Besides the problem of project development, multi-tasking and managing my time is also a challenge I faced. As a Junior, I have a relatively dense amount of school work. Therefore, balancing schoolwork and this project was a challenge for me at the beginning.

      b. What did you learn from overcoming these problems?

Through spending hours on fixing labels that are not actually necessary, I learned to plan more detailedly beforehand. This error was because instead of planning clearly about what I will do during the process, I only had a thought that I will be using the labels, so I need to fix all of them. For the next time, I will make sure I have a detailed plan of what my goal is before taking action.

For the difficulties of balancing my tasks, though feel very pressured at the beginning, I soon adapted to multi-tasking, performing well on both schoolwork and this outside school project. This opportunity had forced me to stop procrastinating and do my work more efficiently.


5. If you were going to do this project again, are there any things you would you do differently the next time?

First, I would improve my time management skill next time. After realizing how much work this project needs, I can average my working time more evenly. For example, I would write the sections of my paper right after I collected a section of data. This would help me to spread out the writing works during the project, instead of piling them up at the end, when I forget about some of the thoughts I had. Moreover, if I were to do this project again, I would be able to research and learn more purposefully before the experiment. For the first time I do this project, I spent much time hesitating about which topic I will investigate, and researched a lot of background information that are not necessary for my final project. This knowledge is definitely beneficial to know about, but in this limited amount of time, if I could do this project again, I would directly research my focus, which could save lots of time and also give me a clearer train of thought. Last but not least, with some of the research time and paper writing time saved, I would carry out some of my "further investigations" if I could do this project again. Some of the further investigations, such as analyzing semantic information by Word2vec, were completely doable in my project. However, the time-wise urgencies and the pressure from school works and my other activities limited me from investigating deeper.

6. Did working on this project give you any ideas for other projects? 

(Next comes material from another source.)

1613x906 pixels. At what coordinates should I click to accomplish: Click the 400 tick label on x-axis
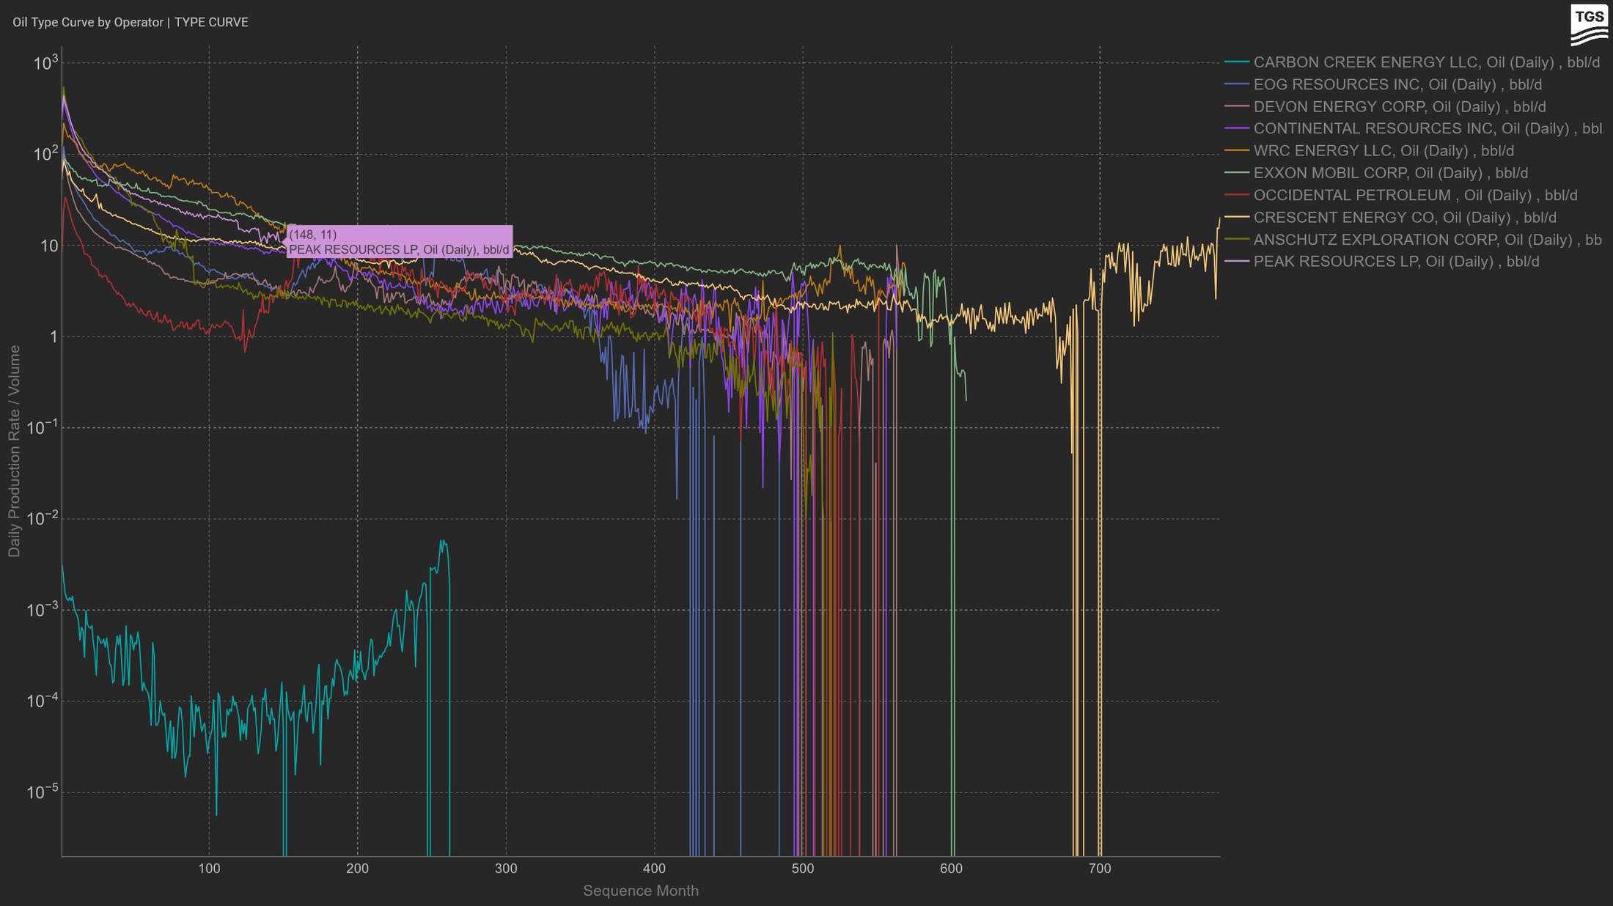(654, 869)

One of the limitations in this project is that some image labels are not very precise because I was unable to identify the content of them due to the level of complexity of the semantic information they carry. For example, there is an image of an old man with two children, and all of them wore cowboy hats, which makes it difficult for me to assign it into either the personor the entitycategory. Another project I can do is to further analyze how these ambiguous images affect the activities of the brain by separating them into a category of their own, e.g. a woman wearing Indian ornaments can be assigned to the category of  “person+artifact.

7. How did COVID-19 affect the completion of your project?

Since my project is all about programming and analyzing online resources, COVID-19 did not affect much on my project.